• Assignment:
Please begin with the line containing "Image resolution: width=1238" and reproduce each line exactly until the records below end, without any pictures.

■ ■ ■ ■ ■

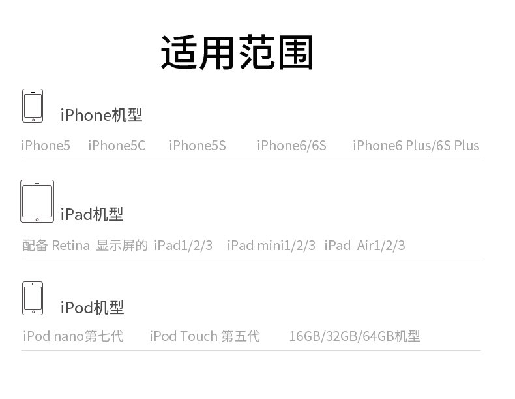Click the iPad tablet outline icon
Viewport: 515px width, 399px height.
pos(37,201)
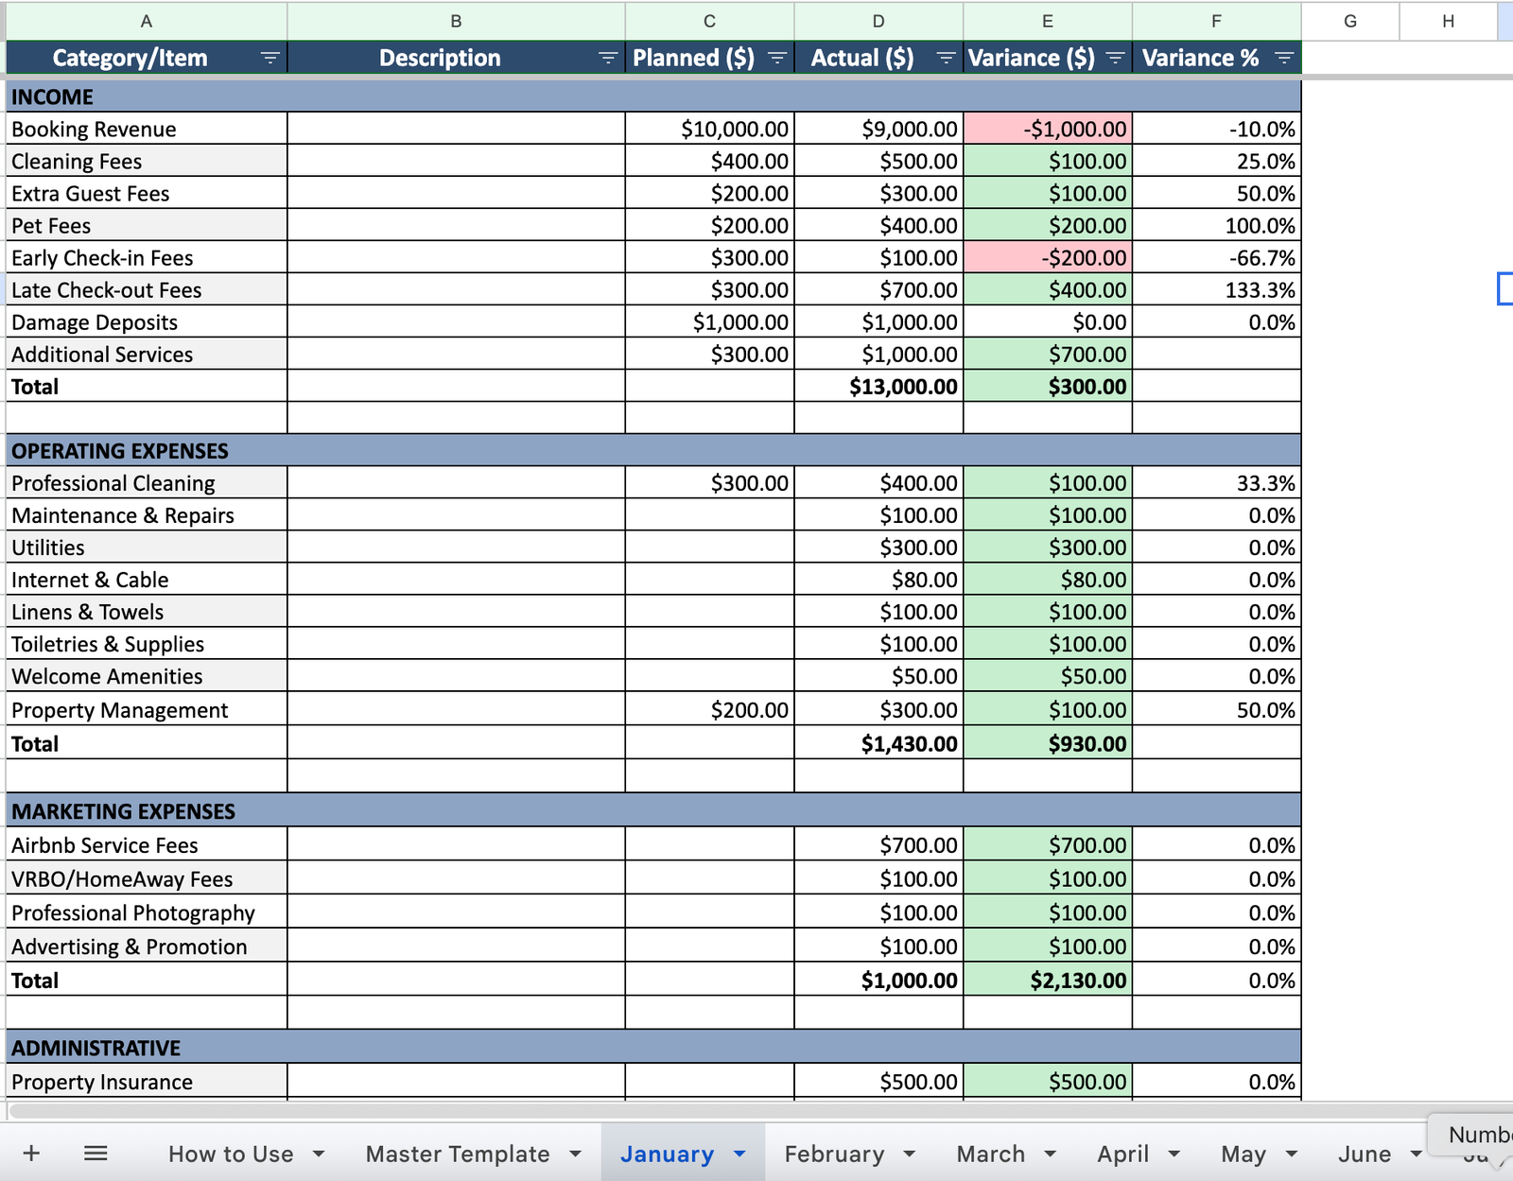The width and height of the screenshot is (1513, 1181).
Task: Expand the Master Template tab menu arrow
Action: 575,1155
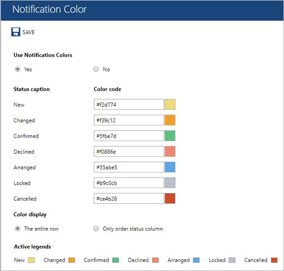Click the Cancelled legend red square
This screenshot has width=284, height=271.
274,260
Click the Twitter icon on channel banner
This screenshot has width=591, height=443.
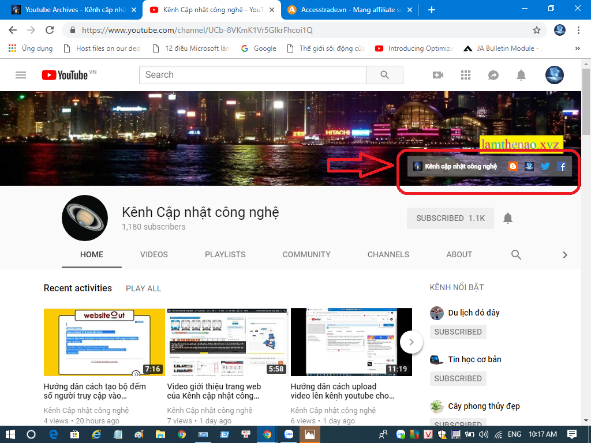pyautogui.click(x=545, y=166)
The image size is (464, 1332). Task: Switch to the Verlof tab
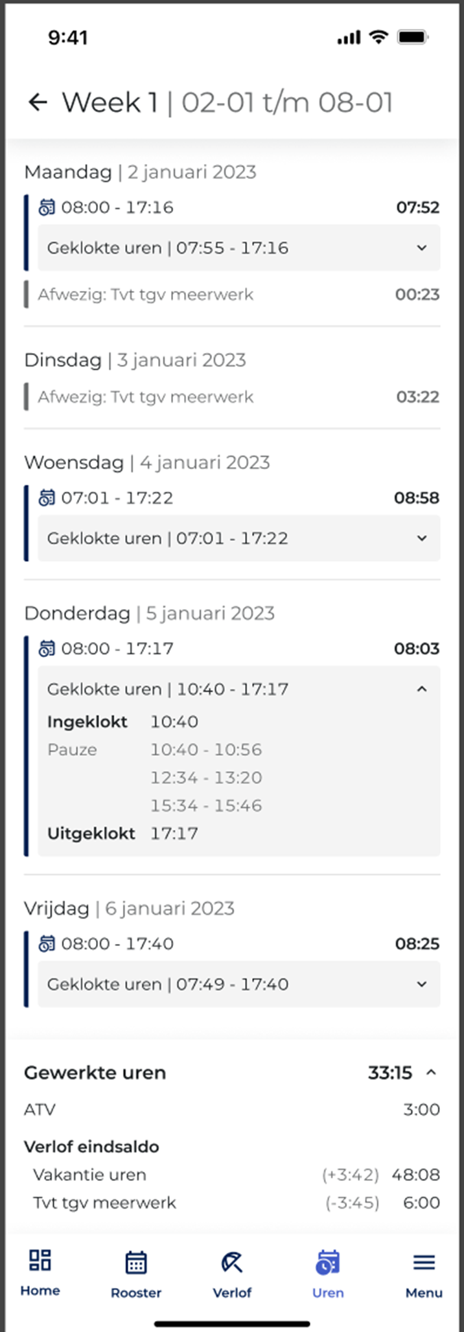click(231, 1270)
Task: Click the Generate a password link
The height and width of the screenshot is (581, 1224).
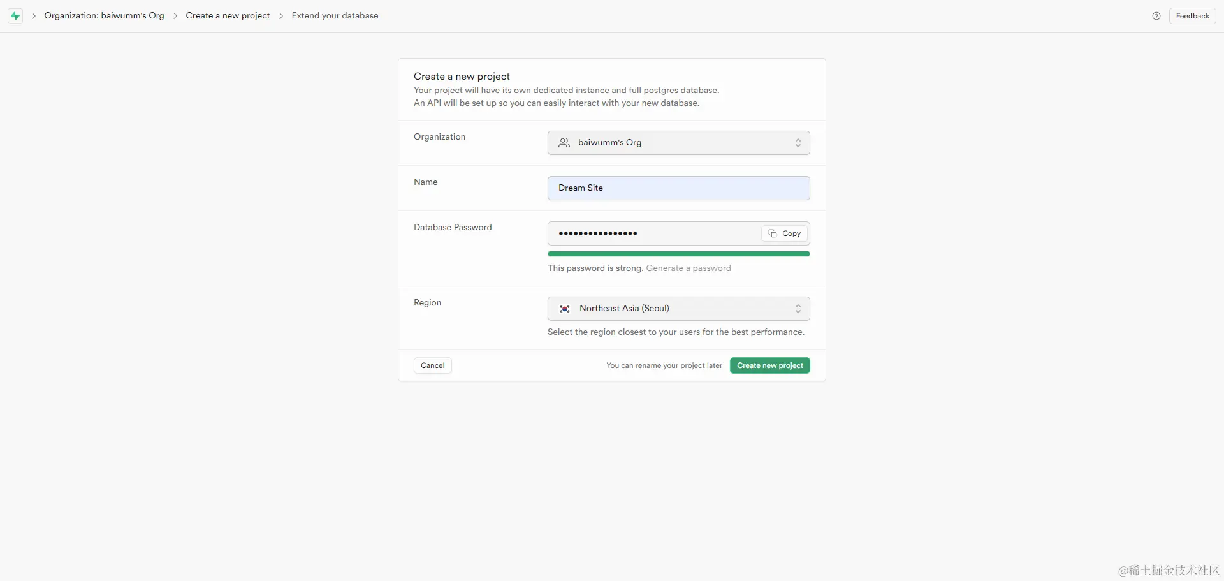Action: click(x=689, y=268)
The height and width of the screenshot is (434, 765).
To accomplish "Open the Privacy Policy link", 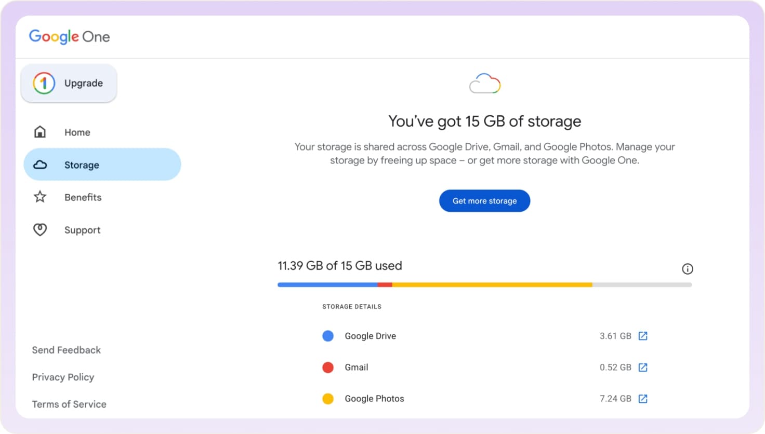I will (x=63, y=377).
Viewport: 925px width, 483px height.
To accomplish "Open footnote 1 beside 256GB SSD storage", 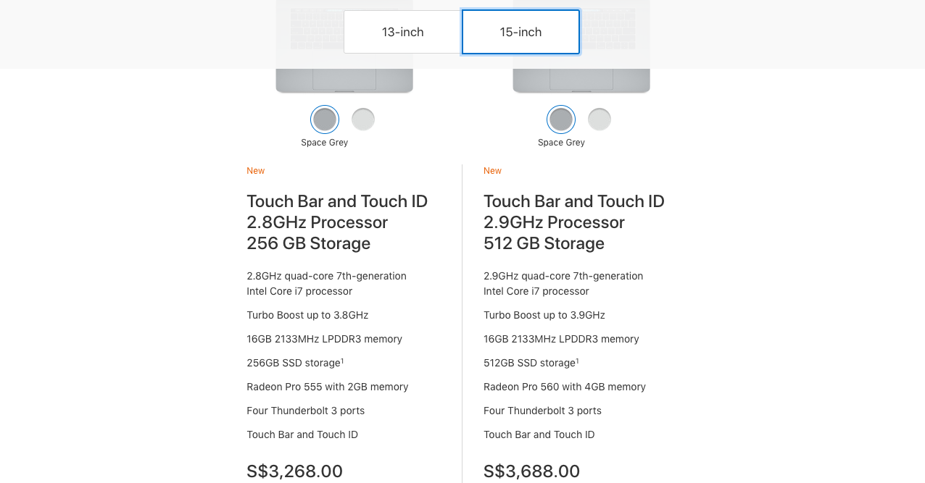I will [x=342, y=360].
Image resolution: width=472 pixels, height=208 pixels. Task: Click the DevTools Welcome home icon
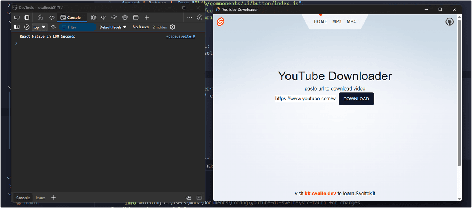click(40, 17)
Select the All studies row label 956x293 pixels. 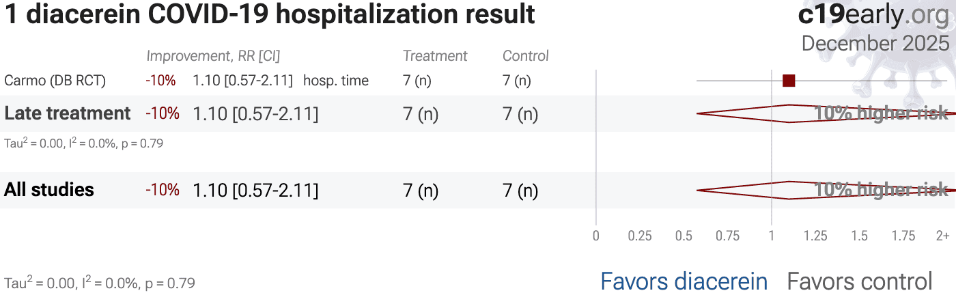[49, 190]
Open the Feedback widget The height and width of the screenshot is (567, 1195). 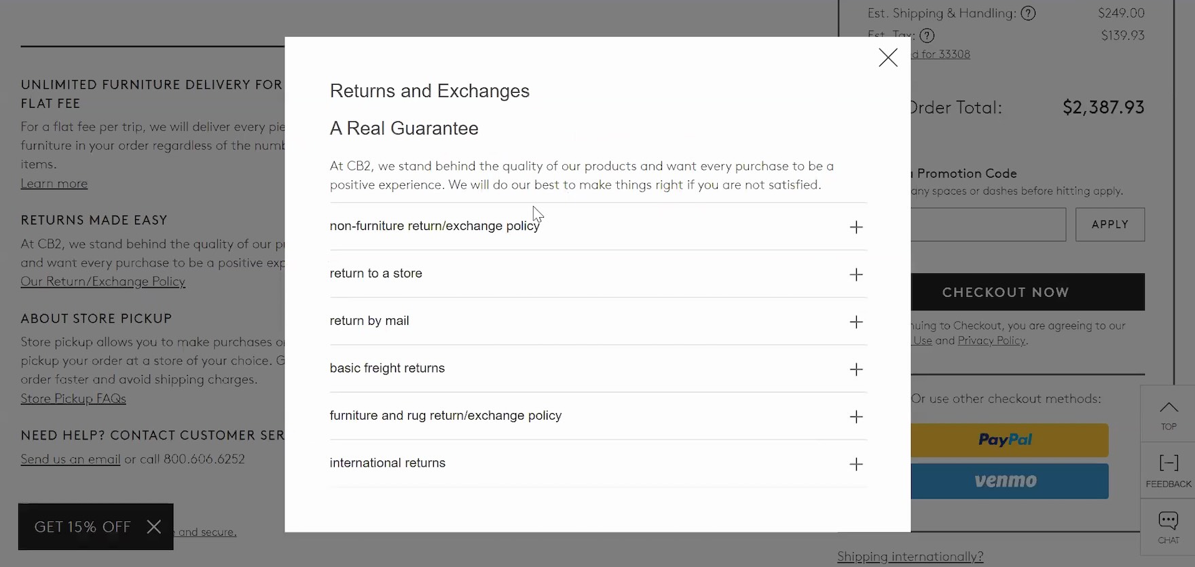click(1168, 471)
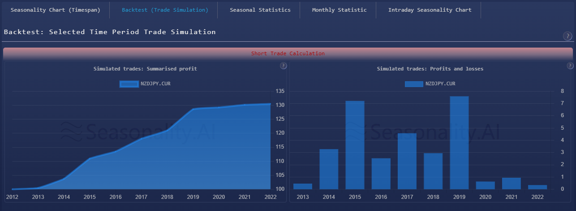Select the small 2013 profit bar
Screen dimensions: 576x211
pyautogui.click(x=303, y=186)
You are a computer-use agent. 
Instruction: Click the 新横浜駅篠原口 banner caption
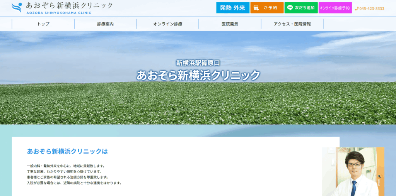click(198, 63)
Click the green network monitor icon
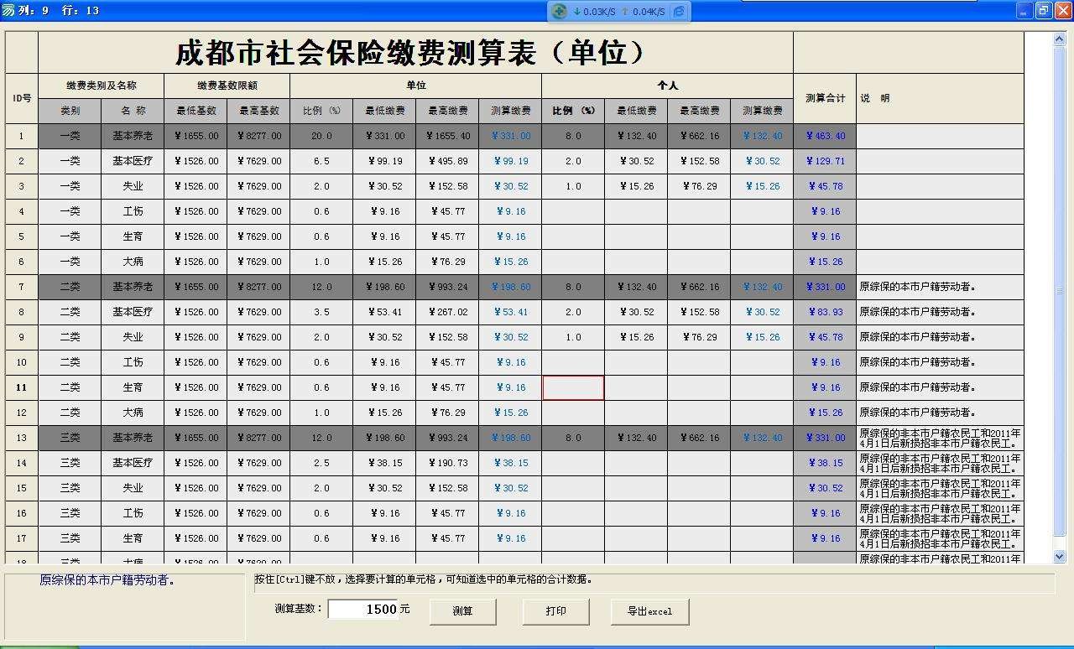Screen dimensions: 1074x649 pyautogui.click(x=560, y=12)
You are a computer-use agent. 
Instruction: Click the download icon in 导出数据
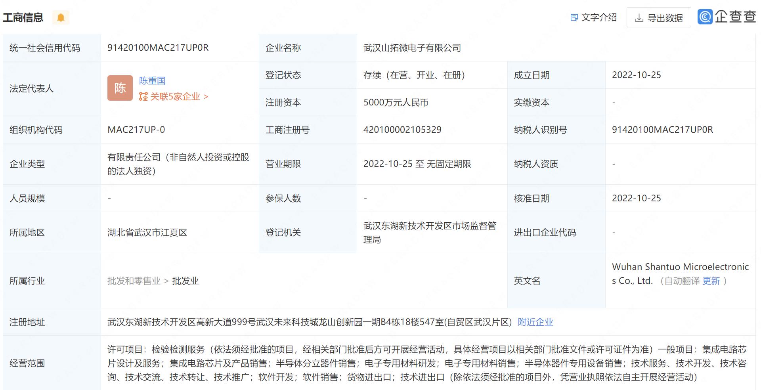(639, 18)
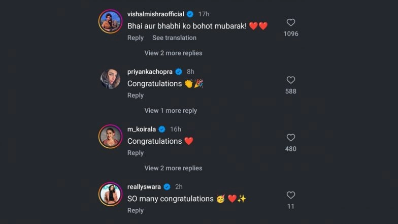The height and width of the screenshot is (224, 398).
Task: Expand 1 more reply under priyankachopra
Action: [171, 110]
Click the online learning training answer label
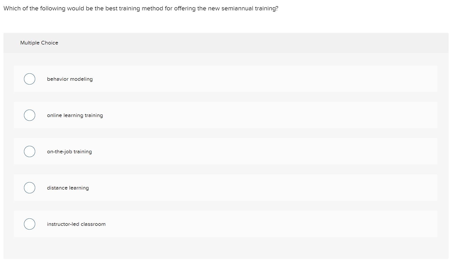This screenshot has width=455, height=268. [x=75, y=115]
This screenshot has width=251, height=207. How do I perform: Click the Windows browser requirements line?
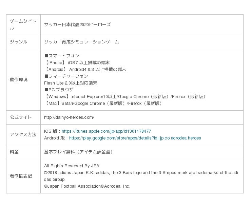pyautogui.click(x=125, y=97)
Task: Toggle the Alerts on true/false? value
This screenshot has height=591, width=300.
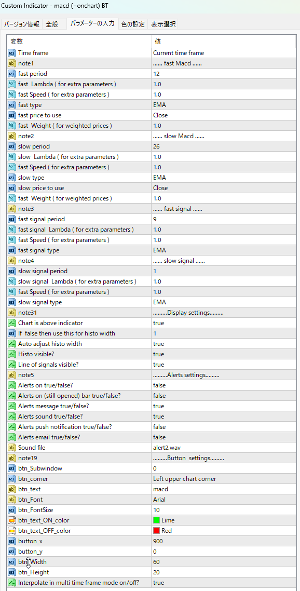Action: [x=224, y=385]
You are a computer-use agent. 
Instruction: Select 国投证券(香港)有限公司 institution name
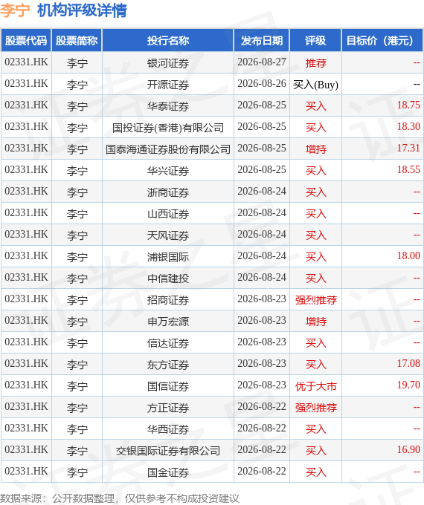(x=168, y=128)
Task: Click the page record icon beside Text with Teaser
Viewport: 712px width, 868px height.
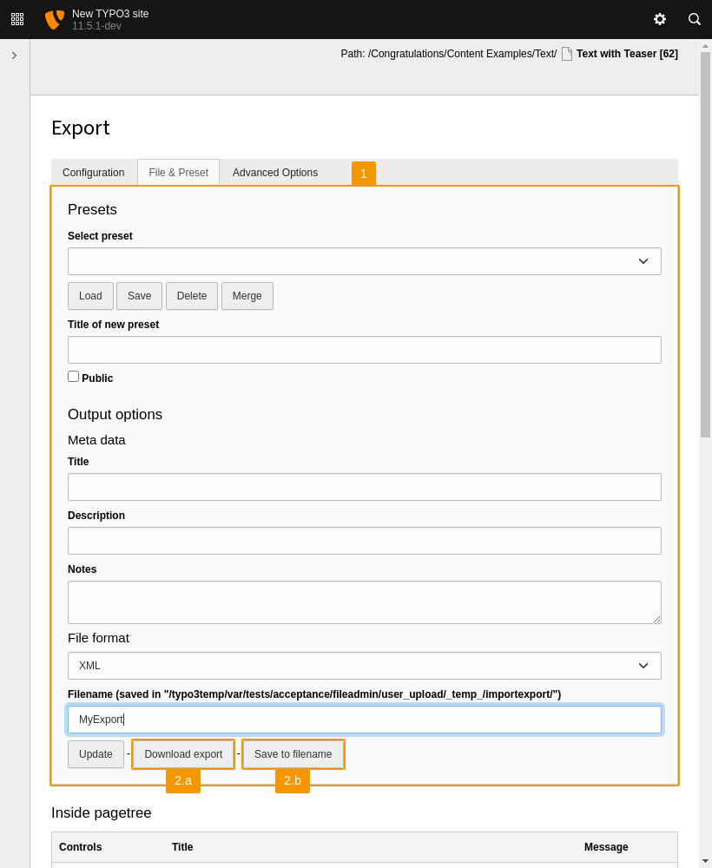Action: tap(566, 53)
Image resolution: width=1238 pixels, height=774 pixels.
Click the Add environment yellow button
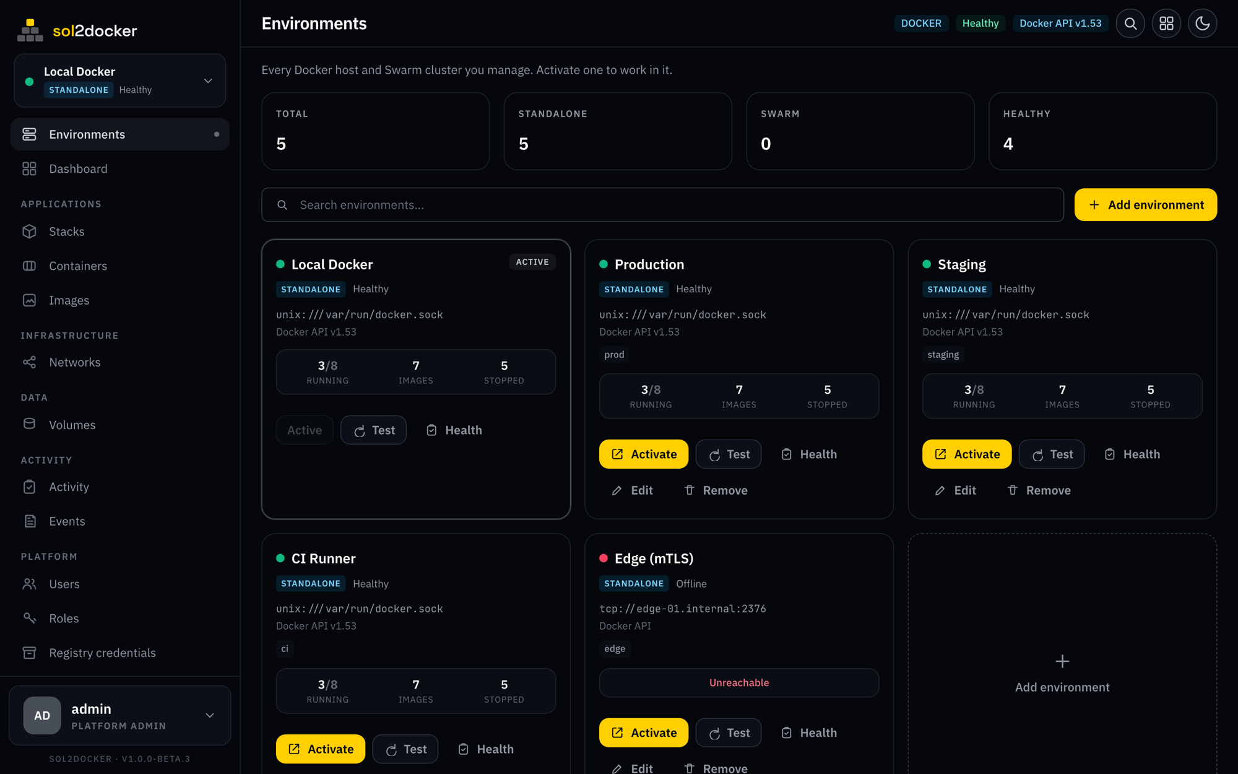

■ ■ ■ ■ ■

• Result below:
Image resolution: width=1238 pixels, height=774 pixels.
Click the Add environment yellow button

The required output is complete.